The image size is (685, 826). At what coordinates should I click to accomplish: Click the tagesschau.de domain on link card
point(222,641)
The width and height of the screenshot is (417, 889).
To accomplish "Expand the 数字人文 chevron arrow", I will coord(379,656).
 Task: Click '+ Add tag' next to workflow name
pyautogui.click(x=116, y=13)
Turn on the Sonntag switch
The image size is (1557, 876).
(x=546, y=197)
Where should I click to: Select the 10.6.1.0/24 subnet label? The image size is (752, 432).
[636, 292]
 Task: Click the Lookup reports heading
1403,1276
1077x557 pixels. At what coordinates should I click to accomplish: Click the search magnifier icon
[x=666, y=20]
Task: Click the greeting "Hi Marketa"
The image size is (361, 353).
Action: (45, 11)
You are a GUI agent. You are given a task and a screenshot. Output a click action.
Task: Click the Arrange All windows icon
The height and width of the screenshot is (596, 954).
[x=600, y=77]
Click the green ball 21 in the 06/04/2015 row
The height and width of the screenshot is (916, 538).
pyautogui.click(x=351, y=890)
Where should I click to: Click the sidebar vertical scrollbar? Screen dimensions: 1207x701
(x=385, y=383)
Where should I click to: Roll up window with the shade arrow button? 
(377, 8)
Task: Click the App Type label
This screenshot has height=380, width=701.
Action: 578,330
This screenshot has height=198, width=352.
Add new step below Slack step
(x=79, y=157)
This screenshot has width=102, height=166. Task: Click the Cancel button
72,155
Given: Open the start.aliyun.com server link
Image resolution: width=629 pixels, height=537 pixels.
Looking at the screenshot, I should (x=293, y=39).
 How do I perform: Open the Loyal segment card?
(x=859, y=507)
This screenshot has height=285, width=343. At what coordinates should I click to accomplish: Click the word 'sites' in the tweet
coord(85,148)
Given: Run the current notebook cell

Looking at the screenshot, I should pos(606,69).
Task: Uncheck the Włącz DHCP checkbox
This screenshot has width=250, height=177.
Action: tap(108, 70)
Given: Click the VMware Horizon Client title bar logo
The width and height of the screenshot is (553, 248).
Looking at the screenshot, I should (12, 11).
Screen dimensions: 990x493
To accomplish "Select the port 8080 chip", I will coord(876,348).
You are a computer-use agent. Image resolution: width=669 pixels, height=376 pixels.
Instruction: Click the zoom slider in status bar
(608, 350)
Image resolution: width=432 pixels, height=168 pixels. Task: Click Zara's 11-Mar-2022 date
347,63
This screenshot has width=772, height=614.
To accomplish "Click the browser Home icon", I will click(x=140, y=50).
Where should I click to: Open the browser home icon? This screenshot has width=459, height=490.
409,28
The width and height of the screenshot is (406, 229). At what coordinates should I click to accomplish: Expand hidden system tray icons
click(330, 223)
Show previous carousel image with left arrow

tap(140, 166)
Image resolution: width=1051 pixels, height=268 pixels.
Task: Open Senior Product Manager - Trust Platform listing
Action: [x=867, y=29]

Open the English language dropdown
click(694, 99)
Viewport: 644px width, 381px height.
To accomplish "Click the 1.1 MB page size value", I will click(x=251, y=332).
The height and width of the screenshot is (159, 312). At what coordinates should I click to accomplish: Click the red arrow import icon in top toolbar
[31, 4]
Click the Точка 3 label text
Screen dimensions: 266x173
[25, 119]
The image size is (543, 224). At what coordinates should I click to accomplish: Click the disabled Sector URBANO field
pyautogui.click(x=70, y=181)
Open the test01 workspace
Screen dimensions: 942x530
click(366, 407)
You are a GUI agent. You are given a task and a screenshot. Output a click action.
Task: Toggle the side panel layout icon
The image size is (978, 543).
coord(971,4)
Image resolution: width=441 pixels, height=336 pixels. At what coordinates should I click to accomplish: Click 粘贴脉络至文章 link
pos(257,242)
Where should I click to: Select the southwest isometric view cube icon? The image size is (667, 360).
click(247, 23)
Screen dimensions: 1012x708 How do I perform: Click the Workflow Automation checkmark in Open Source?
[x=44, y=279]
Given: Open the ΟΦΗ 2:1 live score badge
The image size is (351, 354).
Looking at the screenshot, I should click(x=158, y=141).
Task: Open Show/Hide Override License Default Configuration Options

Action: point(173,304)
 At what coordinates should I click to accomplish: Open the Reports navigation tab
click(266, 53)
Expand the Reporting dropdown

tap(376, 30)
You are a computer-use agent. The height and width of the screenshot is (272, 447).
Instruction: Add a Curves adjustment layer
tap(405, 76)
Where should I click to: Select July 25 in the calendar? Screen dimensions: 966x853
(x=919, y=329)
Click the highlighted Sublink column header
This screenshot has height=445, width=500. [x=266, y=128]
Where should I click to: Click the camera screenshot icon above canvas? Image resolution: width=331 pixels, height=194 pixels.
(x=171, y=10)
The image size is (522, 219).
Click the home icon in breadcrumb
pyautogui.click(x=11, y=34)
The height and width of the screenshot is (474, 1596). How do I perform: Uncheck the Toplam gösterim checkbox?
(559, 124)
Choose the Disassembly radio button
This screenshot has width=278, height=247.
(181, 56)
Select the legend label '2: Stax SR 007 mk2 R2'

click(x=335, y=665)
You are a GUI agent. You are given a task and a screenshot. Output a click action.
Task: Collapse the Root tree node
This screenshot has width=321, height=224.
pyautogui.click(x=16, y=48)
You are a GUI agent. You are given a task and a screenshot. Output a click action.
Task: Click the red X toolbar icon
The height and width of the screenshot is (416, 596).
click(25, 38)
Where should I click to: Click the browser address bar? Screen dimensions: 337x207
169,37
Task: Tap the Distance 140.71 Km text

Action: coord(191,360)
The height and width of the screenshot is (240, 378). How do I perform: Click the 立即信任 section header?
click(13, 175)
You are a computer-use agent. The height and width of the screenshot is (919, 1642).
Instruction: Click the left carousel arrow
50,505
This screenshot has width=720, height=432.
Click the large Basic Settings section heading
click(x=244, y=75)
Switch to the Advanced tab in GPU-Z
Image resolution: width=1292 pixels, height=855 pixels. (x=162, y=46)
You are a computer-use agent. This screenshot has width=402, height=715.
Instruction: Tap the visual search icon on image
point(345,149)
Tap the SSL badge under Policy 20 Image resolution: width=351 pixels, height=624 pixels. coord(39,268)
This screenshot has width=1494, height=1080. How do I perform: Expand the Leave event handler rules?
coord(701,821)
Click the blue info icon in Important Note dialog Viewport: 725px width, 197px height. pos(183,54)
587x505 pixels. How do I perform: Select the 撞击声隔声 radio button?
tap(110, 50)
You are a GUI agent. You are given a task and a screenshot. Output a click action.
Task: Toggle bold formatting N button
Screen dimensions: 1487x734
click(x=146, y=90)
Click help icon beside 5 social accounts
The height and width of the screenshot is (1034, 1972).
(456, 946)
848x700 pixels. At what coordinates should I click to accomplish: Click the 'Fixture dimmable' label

###

[Task details]
Please reproduce the lines from the line with "This screenshot has width=1494, height=1080." to the line with "Task: Toggle bold formatting N button", both ends included, exactly as they appear above.

[Answer space]
This screenshot has width=1494, height=1080. How do I perform: Expand the Leave event handler rules?
coord(701,821)
Click the blue info icon in Important Note dialog Viewport: 725px width, 197px height. pos(183,54)
587x505 pixels. How do I perform: Select the 撞击声隔声 radio button?
tap(110, 50)
You are a GUI agent. You are given a task and a screenshot. Output a click action.
Task: Toggle bold formatting N button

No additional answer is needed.